Inability to detect circulating anti‐idiotypic antibodies in human anti‐GBM antibody‐mediated disease using a splenic PFC assay

Abstract

Anti-idiotypic antibodies are antibodies that are directed against the variable region of the corresponding antibody molecule and have been postulated to have a regulatory role in the immune response. Circulating anti-idiotypic antibodies have been reported in several antibody-mediated autoimmune diseases. We have established the following detection system for anti-idiotypic antibodies in human anti-glomerular basement membrane (GBM) disease. Spleen cells harvested from BALB/c mice immunised with human GBM were incubated with GBM-coated sheep red blood cells in the presence of guinea pig complement. Each spleen cell that produced anti-GBM antibodies resulted in a surrounding plaque where antibodies lysed the GBM-coated RBC. The number of plaques could be inhibited by the addition of heterologous anti-idiotypic antibodies to the plaquing mixture.
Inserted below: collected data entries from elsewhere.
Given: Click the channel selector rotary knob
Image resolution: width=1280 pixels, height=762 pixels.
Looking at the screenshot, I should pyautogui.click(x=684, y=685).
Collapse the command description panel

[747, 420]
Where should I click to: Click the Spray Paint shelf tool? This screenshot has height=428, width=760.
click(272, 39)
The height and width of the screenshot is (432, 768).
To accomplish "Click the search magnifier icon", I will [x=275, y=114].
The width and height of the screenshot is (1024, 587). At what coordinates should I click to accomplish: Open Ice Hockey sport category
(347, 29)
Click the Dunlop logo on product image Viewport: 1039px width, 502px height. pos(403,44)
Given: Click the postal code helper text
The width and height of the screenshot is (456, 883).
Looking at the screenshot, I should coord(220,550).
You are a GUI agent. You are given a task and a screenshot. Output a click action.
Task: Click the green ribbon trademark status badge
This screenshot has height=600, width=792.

Anti-idiotypic antibodies were then sought in both acute and convalescent phase sera from patients with anti-GBM disease and in laboratory staff who repeatedly handled GBM and sera containing anti-GBM antibodies. Anti-GBM antibodies were removed from all material before testing and affinity-purified preparations contained concentrations of IgG corresponding to the range that resulted in inhibition when affinity-purified rabbit anti-idiotypic antibody was examined. No anti-idiotypic antibodies could be demonstrated in any of the sera or IgG preparations examined. We conclude that if circulating anti-idiotypic antibodies are present in patients with anti-GBM disease, they must be infrequent, or at concentrations below the limits of detection of this assay (less than 1 mcg/mL). The observations of anti-idiotypic antibodies in other antibody-mediated diseases need to be confirmed.